I love the fact that not every day has the same routine.
Next on my agenda, this time with my Macmillan hat on, is a visit to the Ashfield ‘health village’ for a cancer team meeting. At the edge of our ‘patch’, this site was built several years ago when money in the public sector was not a myth.
It’s a wonderful resource that enables public and third sector organisations to come together and brainstorm ideas, for example allowing the self-care hub and the Citizens’ Advice Bureau to work together more closely. Although not yet fully functional, the village has integrated with almost all relevant local services.
We update on the huge amount of transformational work for cancer services. It’s only been two days since the last meeting, but another small NHS England funding pot for Vanguard sites working on cancer service innovation the sites has been publicised with an astonishingly small, two week timescale. There is a huge amount of administrative input required for a £200m pot for the whole country. It’s no wonder that small proportions of national funding get to the front line.

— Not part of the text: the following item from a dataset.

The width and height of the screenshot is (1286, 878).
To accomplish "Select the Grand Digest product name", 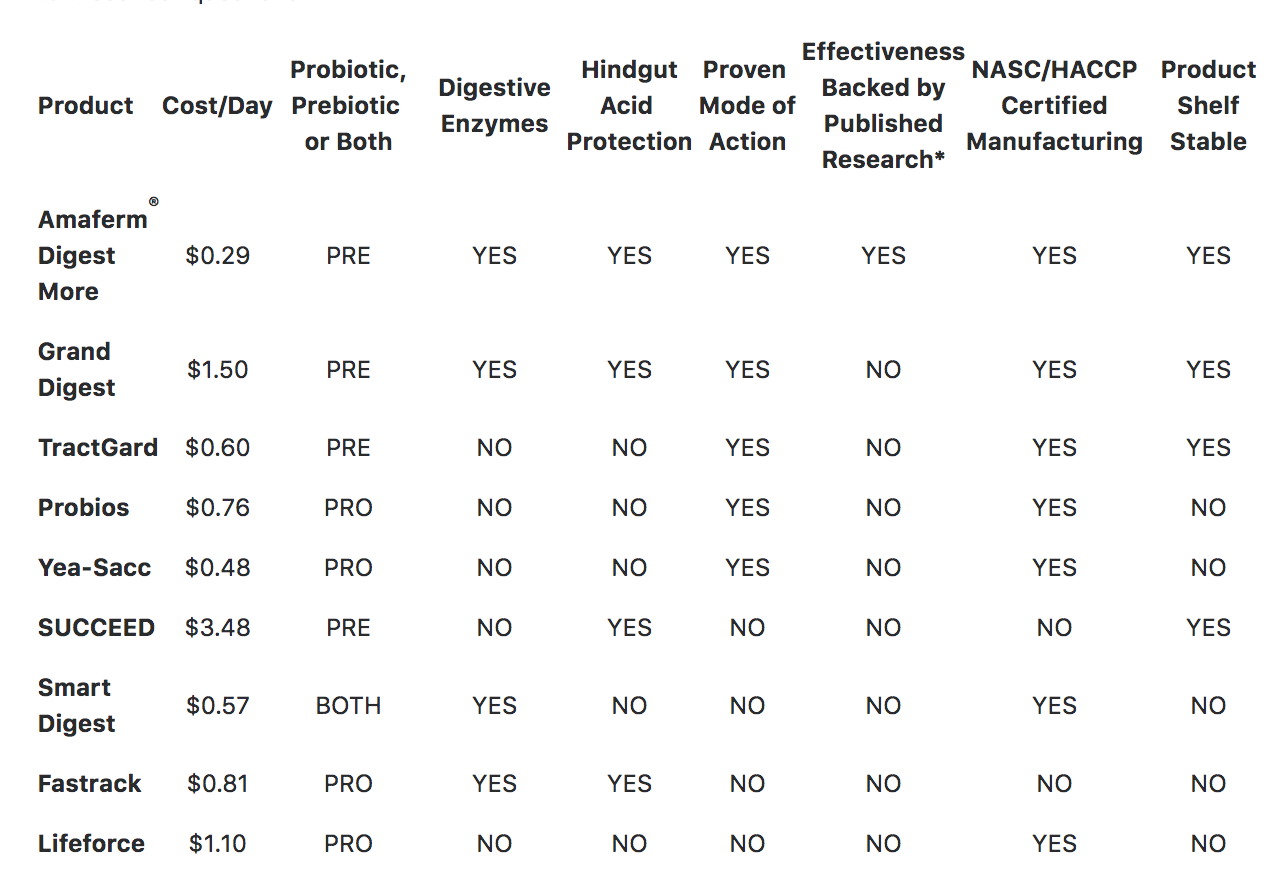I will (x=76, y=370).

Macmillan could teach the Department of Health a thing or two – their strategy is clear and pro-active, developed to be patient-focused and clinician led, with excellent resourcing and a solid model of sustainability.
I eat my lunch en route to Nottinghamshire’s Advisory EOL meeting. As I drive I think of a patient who died recently from mesothelioma. It’s been two weeks and I’m still waiting to hear from the coroner whether I will be able to write his death certificate. The patient’s sudden deterioration had been a shock to all as he’d never smoked and had lived a healthy life. He had suffered a few weeks of fatigue and shortness of breath before being diagnosed and within months he’d passed away. It was a privilege to support him and his wife through his final journey as his GP. I know that I will continue to support her as she lives with his loss, but the delay does not help matters.
My roles in Macmillan and EOL lead have meant that I‘ve unearthed a greater understanding of issues faced by cancer patients which has improved my ability to effectively respond to the patients need.
I meet with other CCG clinical EOL leads and relevant clinicians, chaired by our county public health consultant. Together we have helped steer and develop several key initiatives to improve end of life care for the county, attributed to our well established partnership. One initiative that springs to mind is a digital service which has allowed us to integrate our EOL registers.
I feel energised after these meetings due to the highly effective outcomes. My only regret is that there are key partners, most notably our ambulance service, who remain less engaged with our attempts to enable patients to care plan effectively. We aim to inspire all our local clinicians in believing that providing good end of life care is one of the most important and satisfying areas of GP care, although that it is at times draining and time-consuming.
I get some work done by updating my CPD portfolio. I add in one of the best training events I’ve recently been to which was a Frailty Toolkit workshop, commissioned by the county council for both health and social care staff.
I usually find that multi-professional training is more inspiring and useful than training with GPs alone . The event took a holistic approach by including a virtual reality simulation as well as care planning. The simulation highlighted the relentless sequence of losses across all domains experienced by those with frailty.
I leave to join the rush hour traffic, however my day is far from over as I have emails to work through, and actions from various events to sort. However it hasn’t been the most complex or stressful day ever. I’ve found that since I went part time I’ve been able to take on other roles so I’m not stuck in the same routine day in, day out. I know for certain that had I not made the switch I would be burnt out and cynical by now.